There is a large body of literature in support of this conclusion. The history of the debate about what to call the laboratory-maintained parasites is long, going back to the early 1900s. This debate was originally muddled by the debate over the continued use of Nematospiroides dubius in some laboratories and H. polygyrus in others.3 When Ehrenford4 originally cultured a nematode from Peromyscus maniculatus gambeli in California, he identified it as the European species because of its morphologic similarity.4–6 However, there have always been concerns that the American species maintained in laboratory mice (Mus spp.) is different from the European species from wood mice. The American species has a different morphology7 and many molecular differences;8,9 reciprocal cross-infections fail without immunosuppressive treatment.10
There have always been suspicions that the laboratory model is fundamentally different from the species occurring in wild mice.
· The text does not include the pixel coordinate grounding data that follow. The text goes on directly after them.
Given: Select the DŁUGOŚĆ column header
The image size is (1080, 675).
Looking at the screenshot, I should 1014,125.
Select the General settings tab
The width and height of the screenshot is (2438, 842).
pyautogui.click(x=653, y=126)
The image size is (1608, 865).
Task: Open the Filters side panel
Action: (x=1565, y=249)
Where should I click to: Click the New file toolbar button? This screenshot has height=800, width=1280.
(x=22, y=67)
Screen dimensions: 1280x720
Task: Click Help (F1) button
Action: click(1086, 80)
Durette Desset and others7 and Tenora and Barus11 established them as distinct subspecies. However, the work of Cable et al.2 and Nieberding and others12,13 makes it clear that these species are not closely related, but have different ribosomal DNA and mitochondrial DNA sequences that differ as much from each other as they do from other valid species of the genus (e.g., Heligmosomoides glareoli).
Tenora and others14 suggested that the two organisms should be raised to full species status but provided little supporting evidence. However, Cable and others2 then provided the key novel molecular data and raised the subspecies (H. p. polygyrus and H. p. bakeri) to the status of full species, which was reflected in their status as two distinct species derived from different (unrelated) hosts in different parts of the world. Following international rules for nomenclature, the parasite from wood mice has priority for the name H. polygyrus.
We realize that there are many publications in the public domain reporting experiments in which the laboratory mouse–maintained parasite is referred to as H. polygyrus, but this is no longer acceptable. We considered the impact this name change would have on the international community working on the laboratory model system, but the differences between H. bakeri and H. polygyrus are so substantial that they override any plea for nomenclatural stability. We would have expected immunologists who are familiar with frequent changing of the names of molecular markers on their cells as new information becomes available to be less resistant to changing the name of a parasite in which molecular systematics and taxonomy have shown a clear difference in species. Systematics and taxonomy are also legitimate sciences in their own right and parasites, like molecules, need to be renamed and reclassified when new data become available.
We believe that three years after the renaming of the laboratory-maintained intestinal parasite of mice as H. bakeri, it is time for everyone to conform to the International Code for Zoological Nomenclature. The parasite maintained in laboratory mice is H. bakeri, and the name H. polygyrus is reserved for the organism that infects wild wood mice (Apodemus spp.) in the Palaearctic.